One thing that makes producing these videos, well…a production is the need to digitize the footage, connecting the camera to the computer via Firewire, and playing the whole tape to import files that can be edited in iMovie (or one of the Final Cut versions.)

But thanks to recommendations from Steve Lubetkin and Monty Flinsch, I’ve recently (this weekend) begun exploring the Flip camera as a video blogging alternative. My one-word review:


I’ve seen Scoble do his Qik gig, and it’s pretty cool to have “a TV station in your pocket,” which you can use to stream video live to the web. But while I personally find my life really interesting, I think most of my readers would prefer the edited version. And besides, the quality of the live video stream (even from a 3G phone) still needs some work.

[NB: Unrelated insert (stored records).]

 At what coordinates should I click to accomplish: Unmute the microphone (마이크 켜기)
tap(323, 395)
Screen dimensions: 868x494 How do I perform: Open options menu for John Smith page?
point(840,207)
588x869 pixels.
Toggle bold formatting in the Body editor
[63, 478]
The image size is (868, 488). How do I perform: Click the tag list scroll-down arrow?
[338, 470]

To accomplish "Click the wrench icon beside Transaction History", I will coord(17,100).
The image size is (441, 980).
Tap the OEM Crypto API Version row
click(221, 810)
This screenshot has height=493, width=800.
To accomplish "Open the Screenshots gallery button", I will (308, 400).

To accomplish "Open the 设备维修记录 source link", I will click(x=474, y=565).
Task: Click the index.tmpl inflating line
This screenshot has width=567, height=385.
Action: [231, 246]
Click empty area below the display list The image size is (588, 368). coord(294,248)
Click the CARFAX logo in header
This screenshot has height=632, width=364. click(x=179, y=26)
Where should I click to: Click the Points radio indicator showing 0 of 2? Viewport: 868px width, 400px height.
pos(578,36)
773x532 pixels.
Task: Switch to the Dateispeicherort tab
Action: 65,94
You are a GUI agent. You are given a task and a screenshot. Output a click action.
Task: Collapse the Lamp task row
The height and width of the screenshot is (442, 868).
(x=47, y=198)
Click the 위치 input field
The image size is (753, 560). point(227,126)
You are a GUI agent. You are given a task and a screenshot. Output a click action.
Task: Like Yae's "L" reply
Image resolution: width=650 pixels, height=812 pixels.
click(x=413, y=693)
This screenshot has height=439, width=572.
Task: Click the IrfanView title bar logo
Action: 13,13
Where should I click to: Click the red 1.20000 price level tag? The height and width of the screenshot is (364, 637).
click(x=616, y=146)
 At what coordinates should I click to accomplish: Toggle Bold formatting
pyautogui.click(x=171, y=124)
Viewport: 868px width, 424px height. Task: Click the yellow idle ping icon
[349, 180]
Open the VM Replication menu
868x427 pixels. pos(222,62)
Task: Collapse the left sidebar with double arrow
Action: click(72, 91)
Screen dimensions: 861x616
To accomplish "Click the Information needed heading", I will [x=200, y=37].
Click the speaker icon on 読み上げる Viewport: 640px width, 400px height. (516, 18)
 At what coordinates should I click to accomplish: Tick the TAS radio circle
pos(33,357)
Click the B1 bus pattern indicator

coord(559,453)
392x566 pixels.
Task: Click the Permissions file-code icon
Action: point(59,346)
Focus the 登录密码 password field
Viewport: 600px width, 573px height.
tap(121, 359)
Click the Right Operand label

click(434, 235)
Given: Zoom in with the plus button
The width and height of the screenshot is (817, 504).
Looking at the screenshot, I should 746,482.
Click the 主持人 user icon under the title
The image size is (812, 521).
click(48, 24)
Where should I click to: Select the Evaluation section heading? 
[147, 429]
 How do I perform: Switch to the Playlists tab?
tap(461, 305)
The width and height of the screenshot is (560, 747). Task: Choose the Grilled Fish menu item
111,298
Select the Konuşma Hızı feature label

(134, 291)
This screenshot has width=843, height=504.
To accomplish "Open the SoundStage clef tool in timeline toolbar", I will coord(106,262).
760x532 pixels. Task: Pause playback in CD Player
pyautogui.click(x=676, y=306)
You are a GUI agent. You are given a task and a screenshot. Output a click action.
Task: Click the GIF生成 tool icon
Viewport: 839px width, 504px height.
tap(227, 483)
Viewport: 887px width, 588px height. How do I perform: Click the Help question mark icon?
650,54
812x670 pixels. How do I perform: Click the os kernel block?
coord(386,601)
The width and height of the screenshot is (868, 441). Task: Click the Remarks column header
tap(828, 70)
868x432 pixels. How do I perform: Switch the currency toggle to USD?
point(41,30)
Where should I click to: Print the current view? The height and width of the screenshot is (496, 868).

That’s what’s so compelling about the Flip: for a ridiculously low price ($119 for 30 minutes, $149 for 60 minutes), you can get a camera that records 640 x 480 video with decent sound into files that you can edit instantly and upload to YouTube or another video blogging platform, or to Facebook.

In fact, I started shooting the segment you see below at 7:15 p.m. CDT Tuesday, using a Flip Ultra and a cheap tripod. It took a couple of tries to say something close to what I wanted. So I was done recording by 7:20. Then I plugged the camera’s built-in USB extension that flips out (Get it? Flip?) into my computer’s USB port, and completed the editing by 7:25 using QuickTime Pro. I exported at 30 frames per second and best quality, which took about four minutes for this 75-second clip. By 7:32 I was uploading to YouTube. Total time from shooting to uploading: 17 minutes.

Then my youngest son asked me to go out for a run (with him on his scooter), so I took a blogging break. I’m not sure how long the upload took because I was away while it finished, but that will vary for you anyway, based on your Internet connection speed.